Exactly as they stand, repeat the lines from the one containing "Image resolution: width=241" through the final line of the listing, both ends included, and nothing else; skip the pictures.

### Input material:
——

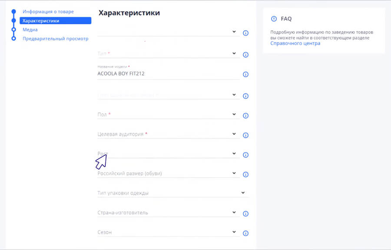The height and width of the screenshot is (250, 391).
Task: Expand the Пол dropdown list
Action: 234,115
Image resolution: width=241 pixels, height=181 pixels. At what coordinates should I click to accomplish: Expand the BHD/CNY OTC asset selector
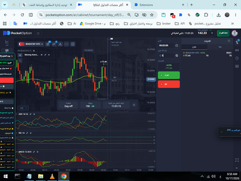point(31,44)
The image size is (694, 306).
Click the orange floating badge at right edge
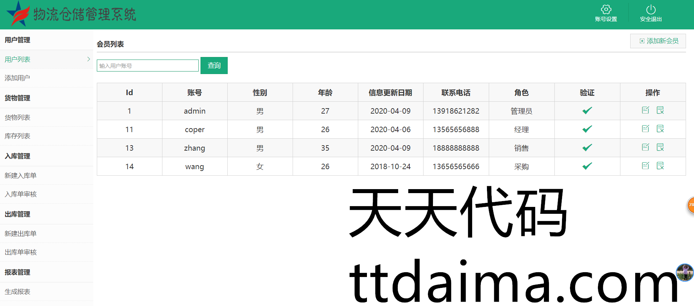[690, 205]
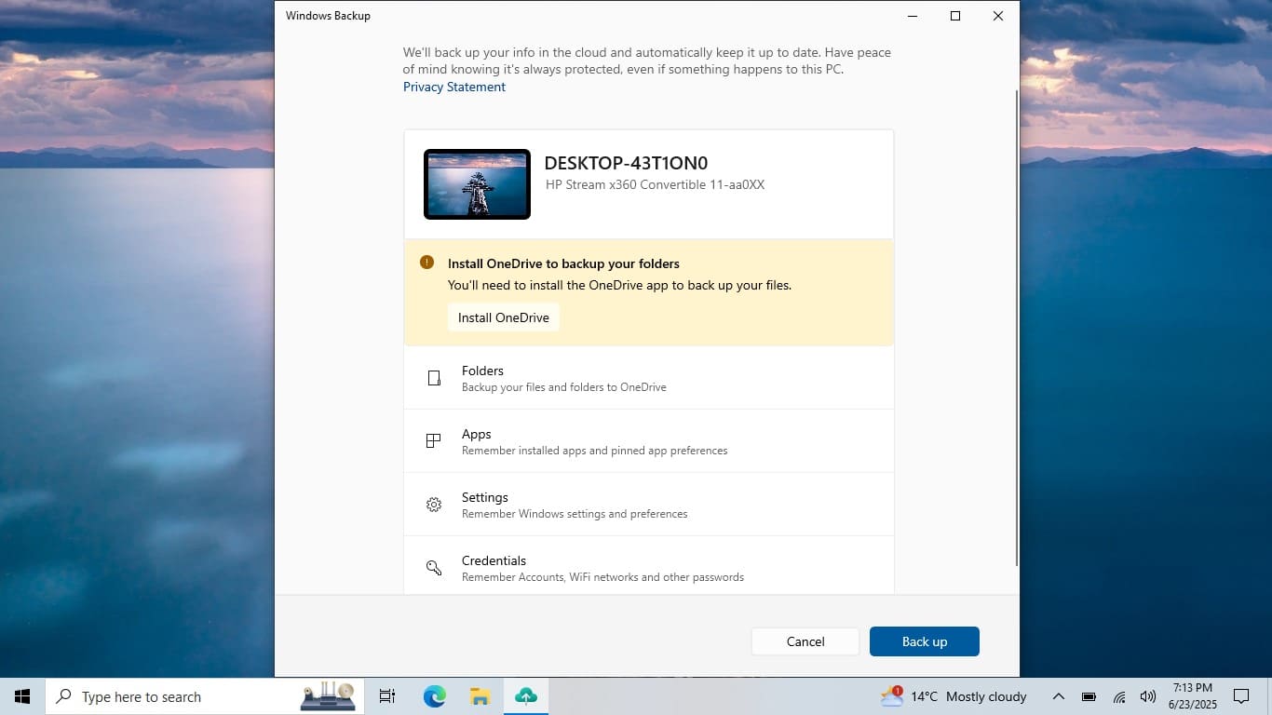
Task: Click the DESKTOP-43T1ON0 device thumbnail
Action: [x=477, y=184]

——

### Your response:
Image resolution: width=241 pixels, height=181 pixels. At what coordinates should I click to accomplish: Expand the BHD/CNY OTC asset selector
point(31,44)
The image size is (694, 306).
Click the orange floating badge at right edge
[690, 205]
Task: Click the DESKTOP-43T1ON0 device thumbnail
Action: [x=477, y=184]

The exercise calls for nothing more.